15 February 2016 News

Astronomers provide new insights into planet formation around binary stars

Artist impression of the HD 142527 binary star system based on data from the Atacama Large Millimeter/submillimeter Array (ALMA). The rendition shows a distinctive arc of dust (red) embedded in the protoplanetary disk.
Artist impression of the HD 142527 binary star system based on data from the Atacama Large Millimeter/submillimeter Array (ALMA). The rendition shows a distinctive arc of dust (red) embedded in the protoplanetary disk.

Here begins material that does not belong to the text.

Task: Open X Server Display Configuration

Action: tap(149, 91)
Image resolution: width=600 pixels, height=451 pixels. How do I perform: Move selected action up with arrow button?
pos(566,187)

With a new, detailed look at images taken with the Atacama Large Millimeter/submillimeter Array (ALMA), astronomers provide fresh insights into how planets might evolve within a binary star system. Presenting their results at the recent AAAS meeting in Washington, D.C a team from Rice University in Houston, Texas, showed analysis of a planet-forming disk around HD 142527, a binary star about 450 light-years from Earth in a cluster of young stars known as the Scorpius- Centaurus Association. Embedded in the outer reaches of the protoplanetary disk, the researchers discovered a striking crescent-shape region of dust that is conspicuously devoid of gas.

"This binary system has long been known to harbour a planet-forming corona of dust and gas," said Andrea Isella, an assistant professor of physics and astronomy at Rice University. "The new ALMA images reveal previously unseen details about the physical processes that regulate the formation of planets around this and perhaps many other binary systems."

Just how planets form in binary star systems due to the the gravitational tug-of-war between two stellar bodies has long perplexed researchers. Early theories suggested that young planets would possibly be ejected from the system or sent crashing into their host stars due to unstable orbits imposed upon them by their binary host stars. However, recent observational evidence contradicts this assumption and images taken of HD 142527 now add further weight to successful planet building in these turbulent environments.

The HD 142527 system consists of a main star twice the mass of our Sun and a smaller companion star only about a third the mass of our Sun. They are separated by approximately one billion miles: a little more than the distance from the Sun to Saturn. The disk of HD 142527 begins incredibly far from the central star – about 50 times the Sun-Earth distance. Most of the disk consists of gases, including isotopologues of carbon monoxide (different forms of carbon monoxide, in this case 13CO and C180), but a huge arc around nearly a third of the star system consists of dust and ice but is noticeable lacking in gas.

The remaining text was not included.